Duplicate the listing lines from the line containing "has width=868, height=471." to the line containing "I will coord(455,21).", both lines included.

================================

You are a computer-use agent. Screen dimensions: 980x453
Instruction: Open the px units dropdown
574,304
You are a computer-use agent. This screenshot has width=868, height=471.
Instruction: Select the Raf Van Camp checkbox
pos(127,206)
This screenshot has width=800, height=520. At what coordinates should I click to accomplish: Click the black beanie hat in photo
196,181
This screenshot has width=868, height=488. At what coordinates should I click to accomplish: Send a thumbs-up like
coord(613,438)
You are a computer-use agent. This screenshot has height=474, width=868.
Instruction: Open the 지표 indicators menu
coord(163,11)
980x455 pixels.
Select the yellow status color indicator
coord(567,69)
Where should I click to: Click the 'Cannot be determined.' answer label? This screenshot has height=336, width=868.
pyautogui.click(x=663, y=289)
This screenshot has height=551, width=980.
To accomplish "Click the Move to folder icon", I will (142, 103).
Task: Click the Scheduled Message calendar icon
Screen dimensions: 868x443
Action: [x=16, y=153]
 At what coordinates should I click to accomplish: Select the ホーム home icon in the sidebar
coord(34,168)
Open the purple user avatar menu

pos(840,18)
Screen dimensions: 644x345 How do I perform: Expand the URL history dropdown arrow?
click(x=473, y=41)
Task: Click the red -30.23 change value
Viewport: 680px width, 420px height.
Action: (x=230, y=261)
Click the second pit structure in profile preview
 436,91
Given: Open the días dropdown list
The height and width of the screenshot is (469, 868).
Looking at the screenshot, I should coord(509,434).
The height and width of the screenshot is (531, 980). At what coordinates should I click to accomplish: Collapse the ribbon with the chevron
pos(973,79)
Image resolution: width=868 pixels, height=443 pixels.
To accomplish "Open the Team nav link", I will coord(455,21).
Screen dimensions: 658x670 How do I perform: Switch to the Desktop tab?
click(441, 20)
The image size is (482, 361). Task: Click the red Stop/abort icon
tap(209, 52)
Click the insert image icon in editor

================================

■ Completed exercise:
You are a computer-use agent. This screenshot has width=868, height=471.
Instruction: Select the Raf Van Camp checkbox
pos(127,206)
This screenshot has width=800, height=520. At what coordinates should I click to accomplish: Click the black beanie hat in photo
196,181
This screenshot has width=868, height=488. At what coordinates should I click to accomplish: Send a thumbs-up like
coord(613,438)
You are a computer-use agent. This screenshot has height=474, width=868.
Instruction: Open the 지표 indicators menu
coord(163,11)
980x455 pixels.
Select the yellow status color indicator
coord(567,69)
Where should I click to: Click the 'Cannot be determined.' answer label? This screenshot has height=336, width=868.
pyautogui.click(x=663, y=289)
This screenshot has height=551, width=980.
To accomplish "Click the Move to folder icon", I will (142, 103).
Task: Click the Scheduled Message calendar icon
Screen dimensions: 868x443
Action: [x=16, y=153]
 At what coordinates should I click to accomplish: Select the ホーム home icon in the sidebar
coord(34,168)
Open the purple user avatar menu

pos(840,18)
Screen dimensions: 644x345 How do I perform: Expand the URL history dropdown arrow?
click(x=473, y=41)
Task: Click the red -30.23 change value
Viewport: 680px width, 420px height.
Action: (x=230, y=261)
Click the second pit structure in profile preview
 436,91
Given: Open the días dropdown list
The height and width of the screenshot is (469, 868).
Looking at the screenshot, I should coord(509,434).
The height and width of the screenshot is (531, 980). At what coordinates should I click to accomplish: Collapse the ribbon with the chevron
pos(973,79)
Image resolution: width=868 pixels, height=443 pixels.
To accomplish "Open the Team nav link", I will coord(455,21).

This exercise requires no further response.